**GOAL OF THE EXERCISE**
Find the line holding "You are a GUI" in the entries below. Give it again exactly, along with every line after it up to and including the line holding "The height and".

**ENTRIES PROVIDED**
=-=-=-=-=
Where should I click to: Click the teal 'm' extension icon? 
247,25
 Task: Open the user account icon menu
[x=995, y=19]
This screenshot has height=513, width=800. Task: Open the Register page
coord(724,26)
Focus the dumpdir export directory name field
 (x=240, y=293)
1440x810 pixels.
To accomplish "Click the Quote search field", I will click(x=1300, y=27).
=-=-=-=-=
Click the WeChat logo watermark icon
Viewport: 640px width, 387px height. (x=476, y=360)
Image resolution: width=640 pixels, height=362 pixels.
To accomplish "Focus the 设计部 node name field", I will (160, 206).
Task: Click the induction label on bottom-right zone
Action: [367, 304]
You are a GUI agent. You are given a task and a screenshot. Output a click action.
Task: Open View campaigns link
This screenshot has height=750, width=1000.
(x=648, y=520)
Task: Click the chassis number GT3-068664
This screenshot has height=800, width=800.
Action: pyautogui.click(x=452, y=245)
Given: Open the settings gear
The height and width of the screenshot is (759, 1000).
=-=-=-=-=
**ANSWER TO THE EXERCISE**
You are a GUI agent. You are given a task and a screenshot. Output a click action.
Task: Open View campaigns link
This screenshot has height=750, width=1000.
(x=648, y=520)
Task: Click the chassis number GT3-068664
This screenshot has height=800, width=800.
Action: pyautogui.click(x=452, y=245)
Given: Open the settings gear
The height and width of the screenshot is (759, 1000).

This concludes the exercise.